◆ **TAREFAS A REALIZAR**
#1 Responda às perguntas abaixo com base no texto sobre redes sociais e redes de negócios.
(a) Segundo o texto, qual autor afirma que a causalidade da rede de negócios cria a rede social?
(b) Conforme Freeman (1989), qual é a unidade mínima de análise das redes?
(c) Quais são os três itens listados entre as variáveis do fator conteúdo transacional?
#2 Retome o texto sobre redes sociais e redes de negócios logo após a última frase apresentada e dê continuidade a ele.
── TEXTO DA PÁGINA
Os dois paradigmas não são mutuamente exclusivos e possuem pontos de interseção. Alguns autores afirmam que a causalidade da rede de negócios cria a rede social (GRANOVETTER, 1985), já outros entendem que a existência de uma rede social possibilita o nascimento e crescimento das redes de negócios (CASTELLS, 1999). Quando o fenômeno analisado abrange serviços nos quais o governo tem maior participação, tais como bancários, de saúde, turismo e educação, os artigos utilizam tanto o conceito de uma rede social preexistente, como comunidades de bairros e outras associações, quanto o conceito de formação estratégica da rede (RUDBERG; OLHAGER, 2003; BALESTRIN; VARGAS, 2004; TÁLAMO; CARVALHO, 2004), incluindo os conceitos de supply chain (STEVENS, 1989). A rede social, nesses casos, é colocada como um pano de fundo que dá sentido e orientação para as relações comerciais. É essa a linha de raciocínio adotada neste trabalho.
O nó é o conceito central nos dois paradigmas. O nó é a estrutura de relação entre dois ou mais atores que pode conter e revelar aspectos sociais e comerciais importantes da rede. Conforme Freeman (1989), existem vários modos de investigar redes, mas a unidade mínima de análise é o nó, que é a ligação entre dois atores. Rowley (1997), ao ratificar a multiplicidade de atores nas redes, destaca a necessidade de se partir de uma díade e afirma que os estudos de redes devem entender como a relação entre dois ou mais atores constitui o pano de fundo das transações de negócios e estrutura essas transações. Segundo Recuero (2004), a teoria dos grafos constitui a base para as pesquisas das estruturas sociais numa visão sistêmica, e a unidade de análise pode ser a relação entre dois ou mais atores. Existe, portanto, entendimento de que a análise do nó implica a possibilidade de se criarem afirmativas sobre a rede. A pesquisa bibliográfica revelou os seguintes fatores comuns presentes num nó, os quais são relatados por autores de redes frequentemente referenciados, como Tichy, Tushman e Fombrun (1979), Nohria e Eccles (1992) e Gulati e Gargiulo (1999):
A. Variáveis relativas ao fator conteúdo transacional, que se referem ao que transita entre dois ou mais atores: 1. expressões de afeto; 2. expressões de força e poder; 3. fluxo de informações, produtos e/ou serviços.
────
── MATERIAL DE ESTUDO
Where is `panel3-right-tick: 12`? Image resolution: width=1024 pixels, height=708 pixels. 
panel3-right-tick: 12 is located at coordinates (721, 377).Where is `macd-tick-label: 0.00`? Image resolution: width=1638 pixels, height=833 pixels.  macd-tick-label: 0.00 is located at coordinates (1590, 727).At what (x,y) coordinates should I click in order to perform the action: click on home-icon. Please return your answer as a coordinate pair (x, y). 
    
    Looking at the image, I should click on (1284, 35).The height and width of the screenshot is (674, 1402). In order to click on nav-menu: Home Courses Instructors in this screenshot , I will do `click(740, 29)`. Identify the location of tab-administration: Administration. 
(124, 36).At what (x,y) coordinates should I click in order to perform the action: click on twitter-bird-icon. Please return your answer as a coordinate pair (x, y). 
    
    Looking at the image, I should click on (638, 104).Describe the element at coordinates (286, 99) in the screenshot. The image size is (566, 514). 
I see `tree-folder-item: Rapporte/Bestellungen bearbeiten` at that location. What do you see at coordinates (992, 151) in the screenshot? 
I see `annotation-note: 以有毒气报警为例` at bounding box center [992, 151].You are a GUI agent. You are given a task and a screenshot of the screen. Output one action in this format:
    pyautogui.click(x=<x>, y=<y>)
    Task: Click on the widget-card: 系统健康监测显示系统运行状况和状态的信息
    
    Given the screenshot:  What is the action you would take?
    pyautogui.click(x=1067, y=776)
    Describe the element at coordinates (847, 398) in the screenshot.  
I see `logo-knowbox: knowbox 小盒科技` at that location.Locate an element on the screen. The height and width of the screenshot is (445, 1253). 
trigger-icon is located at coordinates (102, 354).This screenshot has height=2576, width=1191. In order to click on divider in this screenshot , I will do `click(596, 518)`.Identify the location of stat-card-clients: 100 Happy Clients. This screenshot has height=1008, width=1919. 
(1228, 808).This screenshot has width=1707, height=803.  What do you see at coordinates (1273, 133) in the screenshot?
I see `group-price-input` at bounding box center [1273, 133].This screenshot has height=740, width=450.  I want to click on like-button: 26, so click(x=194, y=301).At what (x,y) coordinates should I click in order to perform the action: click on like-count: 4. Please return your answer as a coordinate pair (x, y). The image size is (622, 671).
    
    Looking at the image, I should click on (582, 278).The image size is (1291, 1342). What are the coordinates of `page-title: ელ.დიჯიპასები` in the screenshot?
────
◆ **TAREFAS RESOLVIDAS**
#1
(a) Granovetter (1985).
(b) O nó, que é a ligação entre dois atores.
(c) Expressões de afeto; expressões de força e poder; fluxo de informações, produtos e/ou serviços.

#2
B. Variáveis relativas ao fator natureza do nó, que indicam as características de união entre dois ou mais atores: 1. intensidade; 2. reciprocidade; 3. clareza de expectativas; 4. multiplicidade de relações.
C. Variáveis relativas aos fatores sociais presentes no nó: 1. confiança; 2. expectativas; 3. representações sociais; 4. comprometimento.
Os artigos analisados na pesquisa bibliográfica abrem um leque de temas a partir dessa classificação básica. No entanto, ao se comentar sobre o consumidor, a tendência é colocá-lo numa posição passiva, como ator que realiza apenas a troca final. Os seus conteúdos transacionais, suas ligações e seus fatores sociais nas relações com os atores (empresas) da rede não são pesquisados. Neste artigo, busca-se incluir o consumidor nos fluxos rotineiros da rede, principalmente no conjunto de fatores do item C, ou seja, as variáveis relativas aos fatores sociais dos nós do ator consumidor com outros nós da rede, exemplificados no caso de suas relações com o comércio pirata, bem como com os nós dos atores que combatem a pirataria, tais como empresas legalmente estabelecidas e o governo. Segundo nosso entendimento, são essas relações sociais entre os atores de um mercado que orientam e legitimam a compra do produto pirata, o que, em última instância, mantém o mercado ilícito.
Seguem as definições das variáveis, com algumas hipóteses sobre o que seria esperado entre os atores do comércio pirata.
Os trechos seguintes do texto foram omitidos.